Once Upon A Time In Anatolia (2011) Film Review

Directed by Nuri Bilge Ceylan
Starring Muhammet Uzuner, Yilmaz Erdogan, Taner Birsel
Turkey

Once Upon A Time In Anatolia is a film from Turkish director Nuri Bilge Ceylan, a name some film buffs may recognize. The movie depicts a night-long search for a body in the hills of Anatolia (the Steppe of Eastern Turkey). The police chief, medical examiner, region prosecutor, and, of course, the arrested man–who leads authorities in the direction of a body–are a crew of epistemological travelers. I say travelers in a literal and figurative sense, because the movie is concerned with the assumptions and understandings that characters make and question over the course of one night. The movie progresses linearly and is crouched within the fairytale, “once upon a time” vocabulary.

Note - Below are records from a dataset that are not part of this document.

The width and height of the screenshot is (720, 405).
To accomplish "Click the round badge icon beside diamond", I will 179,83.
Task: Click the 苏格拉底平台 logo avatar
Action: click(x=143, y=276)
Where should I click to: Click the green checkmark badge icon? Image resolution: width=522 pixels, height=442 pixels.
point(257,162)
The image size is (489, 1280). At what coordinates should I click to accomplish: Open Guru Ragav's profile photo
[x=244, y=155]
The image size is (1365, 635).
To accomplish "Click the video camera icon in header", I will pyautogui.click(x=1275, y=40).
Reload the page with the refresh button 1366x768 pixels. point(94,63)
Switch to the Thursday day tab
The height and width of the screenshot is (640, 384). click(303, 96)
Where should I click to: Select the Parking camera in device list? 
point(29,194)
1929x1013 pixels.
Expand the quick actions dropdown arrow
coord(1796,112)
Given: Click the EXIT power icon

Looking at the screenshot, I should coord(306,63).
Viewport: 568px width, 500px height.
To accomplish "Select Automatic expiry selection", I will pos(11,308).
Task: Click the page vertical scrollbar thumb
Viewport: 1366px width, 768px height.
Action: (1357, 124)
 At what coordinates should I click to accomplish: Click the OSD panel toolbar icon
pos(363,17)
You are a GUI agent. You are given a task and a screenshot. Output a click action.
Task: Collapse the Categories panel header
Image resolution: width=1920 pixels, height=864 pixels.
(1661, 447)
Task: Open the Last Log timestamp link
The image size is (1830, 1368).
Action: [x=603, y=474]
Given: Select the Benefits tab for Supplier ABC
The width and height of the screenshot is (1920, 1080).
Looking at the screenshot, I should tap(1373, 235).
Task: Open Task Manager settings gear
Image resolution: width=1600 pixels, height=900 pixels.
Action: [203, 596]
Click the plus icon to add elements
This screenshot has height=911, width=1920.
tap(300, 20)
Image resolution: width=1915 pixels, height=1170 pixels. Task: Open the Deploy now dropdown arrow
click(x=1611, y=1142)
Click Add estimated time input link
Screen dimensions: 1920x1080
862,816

The film’s narrative is in part a search for truth, fact, and justice, and in part about the impossibility of ontological truth. Examination and explication are attract and repel consistently throughout the film, and this tension is magnificently depicted in a visual and lyric beauty. The characters are human—unexceptional, even—which I think allows the film to pose questions on a profound (and impossible) scale. At the end of the Once Upon A Time In Anatolia, I kept asking myself, what is the Doctor thinking, what does he see? I don’t know, and I can only suggest and surmise, and continue to think and wonder. Once Upon A Time In Anatolia possesses an inherent intrigue, and is a subtle, masterful work, worth many viewings and good conversations about meaning.